The BNP has cried foul over the government's move to bring the Grameen Bank under the supervision of the Bangladesh Bank.
Published : 06 Nov 2013, 02:12 PM
The Grameen Bank Bill-2013 was passed in Parliament on Tuesday.
"The government wants to destroy this institution by bringing the Grameen Bank under the central bank's control and changing its structure," alleged BNP's acting Secretary General Mirza Fakhrul Islam Alamgir on Wednesday.
He says the bill was meant for that purpose.
Fakhrul urged the government to let bank run on its own course and give up attempts to control it.
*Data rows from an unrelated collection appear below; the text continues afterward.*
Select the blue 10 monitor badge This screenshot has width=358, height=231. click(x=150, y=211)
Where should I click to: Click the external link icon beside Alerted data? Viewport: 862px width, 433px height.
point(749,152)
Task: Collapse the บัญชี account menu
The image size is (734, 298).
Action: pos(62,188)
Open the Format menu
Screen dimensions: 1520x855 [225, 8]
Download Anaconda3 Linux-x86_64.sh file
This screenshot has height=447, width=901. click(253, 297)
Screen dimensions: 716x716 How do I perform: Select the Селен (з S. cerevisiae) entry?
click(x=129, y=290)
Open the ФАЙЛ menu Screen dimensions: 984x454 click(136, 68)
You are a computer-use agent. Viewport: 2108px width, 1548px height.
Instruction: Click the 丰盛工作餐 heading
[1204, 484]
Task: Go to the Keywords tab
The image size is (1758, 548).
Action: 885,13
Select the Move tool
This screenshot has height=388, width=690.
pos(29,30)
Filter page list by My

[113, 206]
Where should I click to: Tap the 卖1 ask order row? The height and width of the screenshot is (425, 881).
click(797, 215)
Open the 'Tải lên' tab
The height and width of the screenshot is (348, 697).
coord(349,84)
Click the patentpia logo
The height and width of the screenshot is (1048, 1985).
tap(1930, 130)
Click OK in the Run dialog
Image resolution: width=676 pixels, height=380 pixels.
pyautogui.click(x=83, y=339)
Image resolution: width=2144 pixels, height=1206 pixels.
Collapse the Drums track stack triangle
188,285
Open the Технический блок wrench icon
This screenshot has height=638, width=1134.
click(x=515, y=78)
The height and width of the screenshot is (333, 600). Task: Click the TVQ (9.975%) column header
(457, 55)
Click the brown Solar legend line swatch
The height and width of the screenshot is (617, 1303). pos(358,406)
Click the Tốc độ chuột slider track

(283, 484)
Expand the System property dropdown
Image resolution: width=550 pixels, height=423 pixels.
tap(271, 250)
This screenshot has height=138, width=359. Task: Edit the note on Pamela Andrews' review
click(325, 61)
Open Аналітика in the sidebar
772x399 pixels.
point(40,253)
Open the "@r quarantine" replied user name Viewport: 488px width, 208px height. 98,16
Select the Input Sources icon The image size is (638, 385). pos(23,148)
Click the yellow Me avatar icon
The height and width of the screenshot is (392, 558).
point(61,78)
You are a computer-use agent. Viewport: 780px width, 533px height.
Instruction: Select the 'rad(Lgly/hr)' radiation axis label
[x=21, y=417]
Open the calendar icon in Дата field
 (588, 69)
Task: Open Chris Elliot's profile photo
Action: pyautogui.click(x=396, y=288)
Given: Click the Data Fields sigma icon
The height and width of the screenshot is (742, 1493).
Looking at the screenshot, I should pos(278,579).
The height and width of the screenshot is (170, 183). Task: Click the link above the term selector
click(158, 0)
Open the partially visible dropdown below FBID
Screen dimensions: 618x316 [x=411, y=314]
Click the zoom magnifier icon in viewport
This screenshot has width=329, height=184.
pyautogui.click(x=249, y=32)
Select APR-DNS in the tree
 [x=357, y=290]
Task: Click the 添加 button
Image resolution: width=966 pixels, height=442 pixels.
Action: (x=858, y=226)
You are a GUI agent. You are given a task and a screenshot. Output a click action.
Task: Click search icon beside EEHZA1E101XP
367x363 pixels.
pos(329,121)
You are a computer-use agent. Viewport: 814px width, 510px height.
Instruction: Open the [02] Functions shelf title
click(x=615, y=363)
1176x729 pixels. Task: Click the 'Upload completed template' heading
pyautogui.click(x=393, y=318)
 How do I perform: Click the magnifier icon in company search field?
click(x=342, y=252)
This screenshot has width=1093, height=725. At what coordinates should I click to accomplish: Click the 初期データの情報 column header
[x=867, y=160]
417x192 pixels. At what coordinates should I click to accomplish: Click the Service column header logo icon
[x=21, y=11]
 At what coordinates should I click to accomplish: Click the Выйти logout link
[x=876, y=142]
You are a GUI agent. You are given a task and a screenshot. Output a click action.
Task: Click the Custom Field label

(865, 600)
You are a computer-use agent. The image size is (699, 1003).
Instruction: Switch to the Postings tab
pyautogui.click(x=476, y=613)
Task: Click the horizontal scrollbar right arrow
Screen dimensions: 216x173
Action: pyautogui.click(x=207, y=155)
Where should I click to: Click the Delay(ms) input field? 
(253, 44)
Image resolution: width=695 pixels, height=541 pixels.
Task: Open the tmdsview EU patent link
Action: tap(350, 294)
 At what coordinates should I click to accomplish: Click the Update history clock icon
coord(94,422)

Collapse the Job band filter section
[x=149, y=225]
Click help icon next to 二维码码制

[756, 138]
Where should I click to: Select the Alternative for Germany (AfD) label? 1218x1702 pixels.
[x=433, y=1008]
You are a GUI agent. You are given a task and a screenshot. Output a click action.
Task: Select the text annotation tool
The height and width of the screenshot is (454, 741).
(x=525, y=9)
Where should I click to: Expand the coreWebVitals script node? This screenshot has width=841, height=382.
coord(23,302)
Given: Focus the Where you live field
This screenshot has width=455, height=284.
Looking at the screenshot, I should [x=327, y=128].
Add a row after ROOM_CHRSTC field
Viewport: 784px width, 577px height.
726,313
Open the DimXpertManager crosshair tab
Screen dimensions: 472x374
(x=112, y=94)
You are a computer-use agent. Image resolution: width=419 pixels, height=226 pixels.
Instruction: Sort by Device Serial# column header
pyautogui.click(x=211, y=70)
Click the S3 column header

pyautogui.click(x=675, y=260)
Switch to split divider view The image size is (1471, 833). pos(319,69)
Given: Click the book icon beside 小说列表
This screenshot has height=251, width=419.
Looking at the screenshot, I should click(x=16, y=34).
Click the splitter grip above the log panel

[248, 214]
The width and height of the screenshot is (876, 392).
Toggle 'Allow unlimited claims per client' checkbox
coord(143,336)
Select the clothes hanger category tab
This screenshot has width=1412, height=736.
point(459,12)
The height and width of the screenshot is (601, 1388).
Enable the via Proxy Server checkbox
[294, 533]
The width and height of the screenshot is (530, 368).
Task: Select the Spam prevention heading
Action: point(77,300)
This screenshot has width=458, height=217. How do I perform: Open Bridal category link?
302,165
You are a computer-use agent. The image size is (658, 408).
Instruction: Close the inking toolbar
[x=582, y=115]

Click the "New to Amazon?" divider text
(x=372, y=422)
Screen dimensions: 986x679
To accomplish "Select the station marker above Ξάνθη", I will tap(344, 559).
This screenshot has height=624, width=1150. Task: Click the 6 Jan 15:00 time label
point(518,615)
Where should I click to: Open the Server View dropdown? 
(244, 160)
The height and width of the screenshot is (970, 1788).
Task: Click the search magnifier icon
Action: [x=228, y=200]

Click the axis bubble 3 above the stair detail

Nobel laureate Muhammad Yunus had been the Managing Director since Grameen's inception in 1983.
The central bank had removed him from his post in March 2011.
Yunus challenged the decision in court but lost the appeal and resigned from his post.
Yunus shared the Nobel Peace Prize in 2006 with Grameen Bank "for their efforts in poverty alleviation" through microcredit.
He had been a staunch critic of the government ever since.
The incumbent government took the initiative to amend and scrap ordinances declared during military rule, including the Grameen Bank Ordinance of 1983.
Yunus criticised the government and said it was a plot to 'curb the Bank’s independence'.
Opposition BNP sided with Yunus and demanded the Bank be kept as it is.
The US has also sided with the Bank and Yunus.